[Start of Attachment]
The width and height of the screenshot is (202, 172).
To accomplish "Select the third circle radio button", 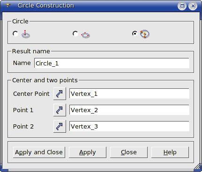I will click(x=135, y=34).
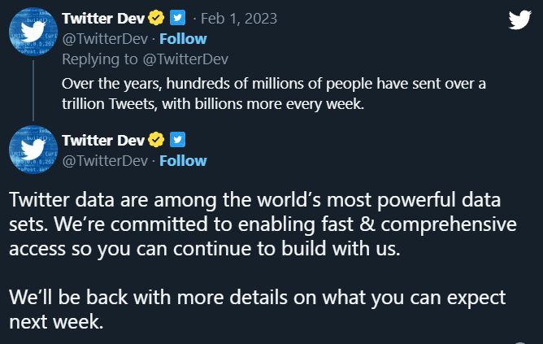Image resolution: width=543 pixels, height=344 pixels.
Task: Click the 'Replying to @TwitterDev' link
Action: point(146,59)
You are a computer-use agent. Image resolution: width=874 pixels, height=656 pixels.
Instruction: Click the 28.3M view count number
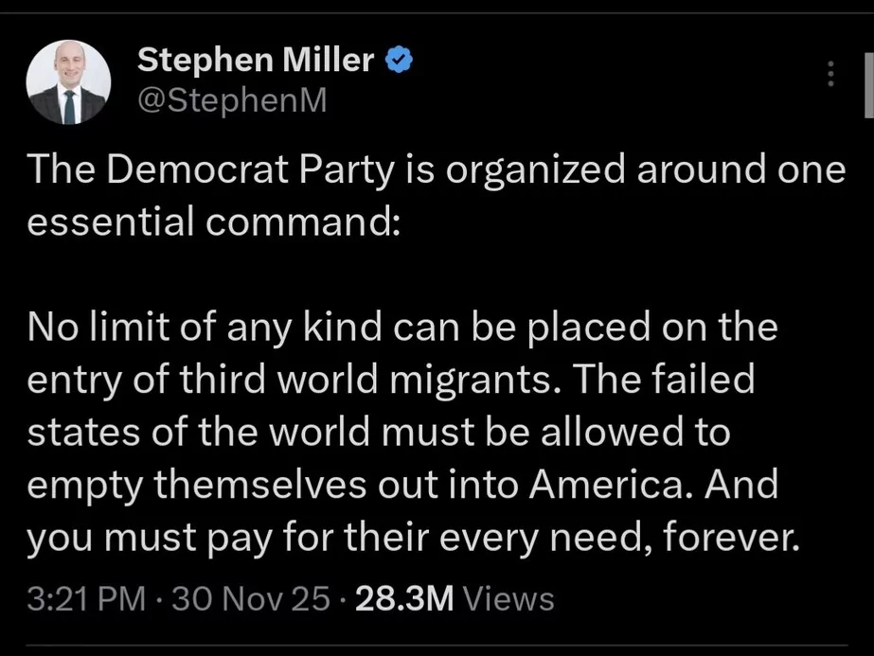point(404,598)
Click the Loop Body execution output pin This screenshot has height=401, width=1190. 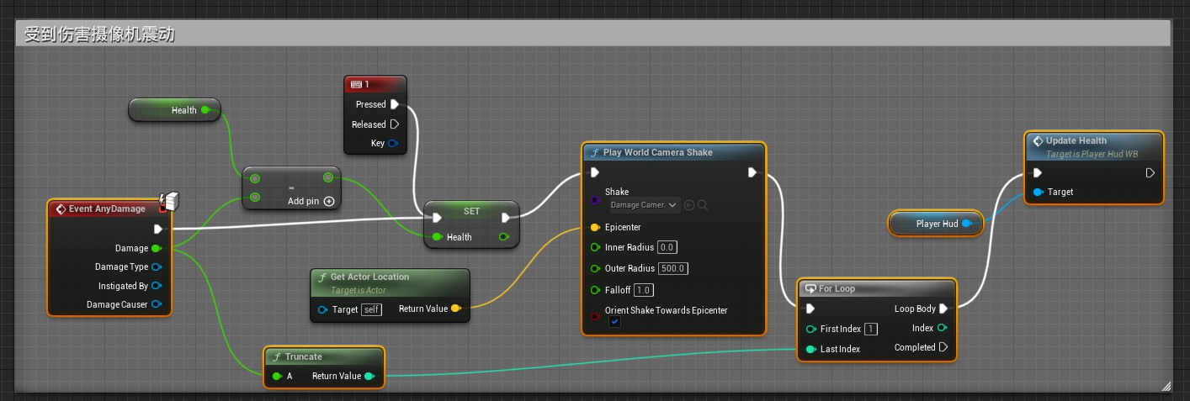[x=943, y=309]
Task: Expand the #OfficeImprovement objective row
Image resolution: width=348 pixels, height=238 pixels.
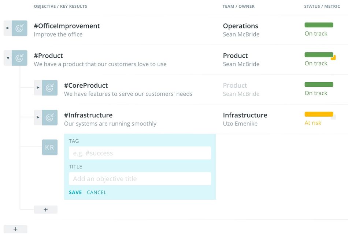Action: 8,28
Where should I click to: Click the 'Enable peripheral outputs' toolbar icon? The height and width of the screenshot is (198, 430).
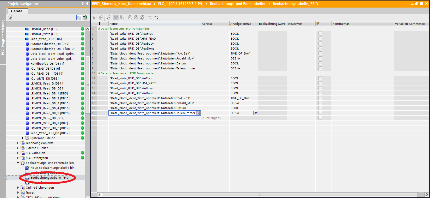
[End of Attachment]
:: PROBLEM ::
Copy exactly the lines from the line that holds "Image resolution: width=348" to the end of the listing, both included. Leave the pictures out.

:: ANSWER TO THIS TASK ::
Image resolution: width=348 pixels, height=238 pixels.
Action: 8,28
Where should I click to: Click the 'Enable peripheral outputs' toolbar icon? The height and width of the screenshot is (198, 430).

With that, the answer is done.